Mir Jafar was a man known to Siraj. Mir Jafar had served as a brave military commander under Siraj’s father, Nawab Alivardi Khan. But Mir Jafar tried to overthrow Alivardi Khan and was dismissed.
In spite of this, with the British forces now advancing, Siraj forgives Mir Jafar for his prior treachery and asks him to fight against the British. Mir Jafar agrees to help and is placed in charge of one of three divisions for the battle. But what Siraj doesn’t know is that Mir Jafar has cut a deal with the British. Mir Jafar will sacrifice his entire division to the British in exchange for being named the new Nawab of Bengal.
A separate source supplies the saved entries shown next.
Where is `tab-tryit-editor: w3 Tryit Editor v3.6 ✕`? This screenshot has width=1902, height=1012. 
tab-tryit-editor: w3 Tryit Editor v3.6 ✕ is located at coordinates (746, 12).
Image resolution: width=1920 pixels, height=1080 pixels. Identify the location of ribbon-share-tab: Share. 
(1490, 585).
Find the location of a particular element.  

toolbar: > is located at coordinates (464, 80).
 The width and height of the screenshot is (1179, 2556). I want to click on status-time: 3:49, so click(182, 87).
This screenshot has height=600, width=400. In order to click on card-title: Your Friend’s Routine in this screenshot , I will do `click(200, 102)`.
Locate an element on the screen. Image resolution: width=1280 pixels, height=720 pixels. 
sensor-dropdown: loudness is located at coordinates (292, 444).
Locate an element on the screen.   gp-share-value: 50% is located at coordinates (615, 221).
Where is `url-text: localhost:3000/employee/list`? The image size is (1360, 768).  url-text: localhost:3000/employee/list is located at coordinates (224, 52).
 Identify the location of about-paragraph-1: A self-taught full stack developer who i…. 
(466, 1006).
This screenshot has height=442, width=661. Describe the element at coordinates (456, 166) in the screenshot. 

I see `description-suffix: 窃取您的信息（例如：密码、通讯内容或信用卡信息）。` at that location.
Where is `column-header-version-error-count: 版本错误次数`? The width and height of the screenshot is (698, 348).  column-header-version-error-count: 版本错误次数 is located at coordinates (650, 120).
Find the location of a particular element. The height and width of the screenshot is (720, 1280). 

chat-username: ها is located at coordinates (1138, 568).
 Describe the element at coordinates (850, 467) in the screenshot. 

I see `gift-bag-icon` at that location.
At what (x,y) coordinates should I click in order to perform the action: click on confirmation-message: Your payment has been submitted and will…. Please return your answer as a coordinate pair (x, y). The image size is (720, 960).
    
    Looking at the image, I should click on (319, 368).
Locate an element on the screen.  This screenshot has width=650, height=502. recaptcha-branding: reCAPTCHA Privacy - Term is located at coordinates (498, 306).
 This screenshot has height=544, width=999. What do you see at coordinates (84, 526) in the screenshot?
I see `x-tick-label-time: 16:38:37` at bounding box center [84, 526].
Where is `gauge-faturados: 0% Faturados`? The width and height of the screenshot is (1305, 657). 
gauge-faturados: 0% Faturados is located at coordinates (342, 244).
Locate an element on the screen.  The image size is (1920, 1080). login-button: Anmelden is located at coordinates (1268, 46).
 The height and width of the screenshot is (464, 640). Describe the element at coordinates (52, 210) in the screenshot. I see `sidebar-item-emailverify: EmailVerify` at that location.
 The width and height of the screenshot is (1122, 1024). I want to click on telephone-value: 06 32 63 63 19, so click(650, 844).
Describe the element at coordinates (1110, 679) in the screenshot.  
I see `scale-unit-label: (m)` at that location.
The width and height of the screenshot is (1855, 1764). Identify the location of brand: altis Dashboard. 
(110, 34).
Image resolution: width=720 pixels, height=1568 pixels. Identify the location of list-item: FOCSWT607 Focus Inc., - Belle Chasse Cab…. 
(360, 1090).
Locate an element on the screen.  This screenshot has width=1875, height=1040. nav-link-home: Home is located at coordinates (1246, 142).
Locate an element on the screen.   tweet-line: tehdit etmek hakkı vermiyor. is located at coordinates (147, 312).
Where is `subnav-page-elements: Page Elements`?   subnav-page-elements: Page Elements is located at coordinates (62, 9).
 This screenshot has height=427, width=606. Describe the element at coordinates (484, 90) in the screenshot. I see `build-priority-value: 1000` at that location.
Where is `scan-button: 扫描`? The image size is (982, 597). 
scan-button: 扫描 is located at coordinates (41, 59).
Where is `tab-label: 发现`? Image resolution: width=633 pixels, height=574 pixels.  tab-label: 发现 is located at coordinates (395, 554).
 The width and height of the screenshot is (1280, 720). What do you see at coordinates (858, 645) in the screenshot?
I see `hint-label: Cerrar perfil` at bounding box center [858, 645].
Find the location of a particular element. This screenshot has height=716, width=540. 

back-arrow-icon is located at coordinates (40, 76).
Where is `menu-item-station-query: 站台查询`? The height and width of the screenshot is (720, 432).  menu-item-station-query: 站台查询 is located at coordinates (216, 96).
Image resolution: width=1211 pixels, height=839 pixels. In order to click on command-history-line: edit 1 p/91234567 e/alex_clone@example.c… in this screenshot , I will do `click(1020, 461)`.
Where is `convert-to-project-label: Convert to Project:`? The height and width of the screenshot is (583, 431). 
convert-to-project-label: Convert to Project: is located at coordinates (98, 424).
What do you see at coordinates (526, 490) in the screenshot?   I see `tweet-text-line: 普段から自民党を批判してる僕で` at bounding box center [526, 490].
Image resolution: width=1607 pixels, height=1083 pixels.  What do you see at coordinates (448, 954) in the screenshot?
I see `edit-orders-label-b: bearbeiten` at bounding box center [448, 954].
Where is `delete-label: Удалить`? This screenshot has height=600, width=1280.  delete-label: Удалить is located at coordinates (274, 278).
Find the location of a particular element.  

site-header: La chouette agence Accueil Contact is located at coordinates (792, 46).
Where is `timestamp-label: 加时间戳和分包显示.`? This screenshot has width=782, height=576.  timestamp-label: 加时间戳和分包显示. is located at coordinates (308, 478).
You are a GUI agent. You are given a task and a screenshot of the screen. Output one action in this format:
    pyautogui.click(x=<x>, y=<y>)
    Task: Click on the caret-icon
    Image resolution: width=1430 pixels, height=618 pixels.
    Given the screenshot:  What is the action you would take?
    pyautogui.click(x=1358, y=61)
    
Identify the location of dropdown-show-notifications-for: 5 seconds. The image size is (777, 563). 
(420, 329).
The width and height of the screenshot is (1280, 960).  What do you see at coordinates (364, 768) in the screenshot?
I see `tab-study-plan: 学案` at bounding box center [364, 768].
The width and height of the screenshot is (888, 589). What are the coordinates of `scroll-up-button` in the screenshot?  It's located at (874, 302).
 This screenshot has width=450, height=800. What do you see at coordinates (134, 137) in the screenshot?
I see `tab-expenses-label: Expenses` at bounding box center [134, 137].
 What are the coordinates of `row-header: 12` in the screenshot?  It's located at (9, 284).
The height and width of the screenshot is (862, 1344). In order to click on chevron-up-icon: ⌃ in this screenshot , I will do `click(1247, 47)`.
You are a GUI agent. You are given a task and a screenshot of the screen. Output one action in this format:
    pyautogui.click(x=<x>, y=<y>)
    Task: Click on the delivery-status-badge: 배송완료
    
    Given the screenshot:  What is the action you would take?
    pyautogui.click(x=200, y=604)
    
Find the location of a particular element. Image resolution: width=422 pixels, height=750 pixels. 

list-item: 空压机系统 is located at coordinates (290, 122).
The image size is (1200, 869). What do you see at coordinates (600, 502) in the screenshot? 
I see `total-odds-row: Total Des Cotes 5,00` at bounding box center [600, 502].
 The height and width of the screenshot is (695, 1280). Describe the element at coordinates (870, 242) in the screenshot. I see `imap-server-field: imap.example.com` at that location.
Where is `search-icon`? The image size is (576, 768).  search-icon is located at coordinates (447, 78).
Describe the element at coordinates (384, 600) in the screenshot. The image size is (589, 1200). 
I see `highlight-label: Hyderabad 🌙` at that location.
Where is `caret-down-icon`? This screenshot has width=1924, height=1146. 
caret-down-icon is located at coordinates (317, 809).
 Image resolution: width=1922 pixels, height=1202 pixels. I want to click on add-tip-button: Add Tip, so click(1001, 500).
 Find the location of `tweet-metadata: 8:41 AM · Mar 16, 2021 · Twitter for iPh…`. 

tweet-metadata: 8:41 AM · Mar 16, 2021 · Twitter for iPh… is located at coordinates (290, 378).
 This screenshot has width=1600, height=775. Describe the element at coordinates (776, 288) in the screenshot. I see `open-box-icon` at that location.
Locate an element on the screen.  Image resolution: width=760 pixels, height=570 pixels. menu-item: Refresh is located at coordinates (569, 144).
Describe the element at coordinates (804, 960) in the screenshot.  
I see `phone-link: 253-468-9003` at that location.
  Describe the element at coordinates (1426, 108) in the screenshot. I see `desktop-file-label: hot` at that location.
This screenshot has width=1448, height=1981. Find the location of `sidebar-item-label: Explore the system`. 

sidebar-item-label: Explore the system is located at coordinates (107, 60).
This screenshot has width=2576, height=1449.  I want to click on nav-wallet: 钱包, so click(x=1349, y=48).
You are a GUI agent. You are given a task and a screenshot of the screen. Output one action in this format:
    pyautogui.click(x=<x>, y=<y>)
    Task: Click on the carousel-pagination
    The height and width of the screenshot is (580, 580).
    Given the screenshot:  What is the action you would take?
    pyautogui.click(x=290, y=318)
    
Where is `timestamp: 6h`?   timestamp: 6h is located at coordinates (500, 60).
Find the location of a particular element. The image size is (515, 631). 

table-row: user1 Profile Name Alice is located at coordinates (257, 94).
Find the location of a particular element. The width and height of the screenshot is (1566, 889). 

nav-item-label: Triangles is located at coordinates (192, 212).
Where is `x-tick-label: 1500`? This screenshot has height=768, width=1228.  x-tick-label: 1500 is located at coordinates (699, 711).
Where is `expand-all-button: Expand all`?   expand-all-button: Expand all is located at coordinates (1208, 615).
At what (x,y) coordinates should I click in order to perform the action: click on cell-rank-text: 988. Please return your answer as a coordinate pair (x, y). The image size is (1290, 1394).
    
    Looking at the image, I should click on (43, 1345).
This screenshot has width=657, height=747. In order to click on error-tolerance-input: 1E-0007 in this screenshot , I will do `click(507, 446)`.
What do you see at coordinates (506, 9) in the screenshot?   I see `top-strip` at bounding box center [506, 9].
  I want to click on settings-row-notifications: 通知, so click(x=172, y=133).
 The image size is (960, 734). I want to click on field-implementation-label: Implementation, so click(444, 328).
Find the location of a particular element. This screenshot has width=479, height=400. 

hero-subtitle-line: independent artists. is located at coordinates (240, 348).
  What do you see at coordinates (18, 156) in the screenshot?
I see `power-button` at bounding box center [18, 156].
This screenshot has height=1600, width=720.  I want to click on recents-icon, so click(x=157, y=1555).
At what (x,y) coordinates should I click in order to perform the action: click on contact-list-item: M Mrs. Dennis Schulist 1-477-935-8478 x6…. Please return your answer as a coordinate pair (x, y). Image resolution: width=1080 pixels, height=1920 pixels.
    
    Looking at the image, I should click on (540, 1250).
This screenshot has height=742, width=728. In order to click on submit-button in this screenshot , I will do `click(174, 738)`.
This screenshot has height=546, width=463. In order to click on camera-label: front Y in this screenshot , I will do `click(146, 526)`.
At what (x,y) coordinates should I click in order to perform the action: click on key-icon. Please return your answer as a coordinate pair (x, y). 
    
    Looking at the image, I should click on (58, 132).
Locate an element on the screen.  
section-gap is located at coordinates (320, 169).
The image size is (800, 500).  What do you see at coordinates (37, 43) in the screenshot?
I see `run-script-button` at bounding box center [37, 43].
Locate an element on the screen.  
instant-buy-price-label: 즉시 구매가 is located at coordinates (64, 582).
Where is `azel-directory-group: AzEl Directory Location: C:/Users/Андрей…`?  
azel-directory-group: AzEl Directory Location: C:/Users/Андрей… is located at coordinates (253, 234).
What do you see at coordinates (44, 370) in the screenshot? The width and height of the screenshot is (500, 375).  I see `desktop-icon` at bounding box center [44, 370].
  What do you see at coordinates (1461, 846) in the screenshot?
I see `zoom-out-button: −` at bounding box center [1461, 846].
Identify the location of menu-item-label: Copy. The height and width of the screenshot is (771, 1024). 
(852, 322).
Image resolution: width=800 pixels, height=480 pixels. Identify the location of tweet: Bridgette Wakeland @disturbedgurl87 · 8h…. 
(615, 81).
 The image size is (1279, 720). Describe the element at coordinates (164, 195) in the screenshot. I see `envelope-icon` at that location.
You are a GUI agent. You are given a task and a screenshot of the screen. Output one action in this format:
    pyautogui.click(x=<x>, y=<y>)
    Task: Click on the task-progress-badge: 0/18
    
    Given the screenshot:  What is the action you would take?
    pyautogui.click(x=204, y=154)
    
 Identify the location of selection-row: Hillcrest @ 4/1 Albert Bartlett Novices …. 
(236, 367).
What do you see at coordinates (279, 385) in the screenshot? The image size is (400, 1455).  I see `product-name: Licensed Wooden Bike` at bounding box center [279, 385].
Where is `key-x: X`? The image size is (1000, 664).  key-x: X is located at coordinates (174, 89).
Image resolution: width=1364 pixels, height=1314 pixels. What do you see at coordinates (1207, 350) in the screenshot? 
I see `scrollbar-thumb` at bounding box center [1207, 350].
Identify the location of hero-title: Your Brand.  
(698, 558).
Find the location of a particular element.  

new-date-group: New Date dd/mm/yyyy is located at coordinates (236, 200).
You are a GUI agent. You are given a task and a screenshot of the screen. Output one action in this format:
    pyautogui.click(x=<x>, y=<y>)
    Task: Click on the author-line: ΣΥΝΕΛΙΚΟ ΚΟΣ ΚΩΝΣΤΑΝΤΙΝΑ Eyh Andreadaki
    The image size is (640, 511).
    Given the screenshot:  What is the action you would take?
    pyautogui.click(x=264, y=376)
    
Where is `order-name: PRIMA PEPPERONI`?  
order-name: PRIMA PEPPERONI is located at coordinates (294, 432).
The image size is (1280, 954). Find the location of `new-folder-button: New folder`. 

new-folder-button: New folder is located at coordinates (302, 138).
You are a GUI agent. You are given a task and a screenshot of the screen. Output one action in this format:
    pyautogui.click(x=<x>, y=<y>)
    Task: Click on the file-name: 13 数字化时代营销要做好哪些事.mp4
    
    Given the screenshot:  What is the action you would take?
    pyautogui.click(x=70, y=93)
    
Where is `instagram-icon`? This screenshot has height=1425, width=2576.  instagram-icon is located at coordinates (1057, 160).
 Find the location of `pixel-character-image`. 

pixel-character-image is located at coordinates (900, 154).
Almost exactly one year to the day of the Siege of Calcutta and the deaths in The Black Hole, The Battle of Plassey begins some 90 miles north of Calcutta. The British, though far outnumbered, easily win the battle. Mir Jafar is named Nawab. Siraj, who flees during the battle, is captured 10 days later and murdered.
The Battle of Plassey in 1757 gave the British full control over Eastern India. The British remained in India for nearly 200 more years – until 1947 when Gandhi finally succeeded in removing them.
In US history, everyone has heard of Benedict Arnold. He was the American traitor who was put in charge of West Point during the American Revolution. His aim was to surrender the fort over to the British. And it would have happened if the Americans had not captured British Major General John Andre who had papers on him that outlined the entire operation. Even today, more than 225 years later, calling someone “Benedict Arnold” is synonymous to calling them a “traitor.” Only Judas’ betrayal of Jesus looms larger.
Think on this, though. Benedict Arnold failed in his plan and his treason is loathed today. Mir Jafar succeeded in his plot and turned Eastern India over to the British. In the East, the most damning accusation of betrayal is to be called a “Mir Jafar.” He sold his people out to the British for his own personal gain. Oh, how history pivots on the fulcrum of such very small moments. The Battle of Plassey lasted a mere 12 hours but ended up affecting hundreds of millions of Indian people. The extraction of wealth off the India subcontinent by the British is a significant reason why such poverty exists in India today. All because a guy named Mir Jafar wanted to sit in a big chair.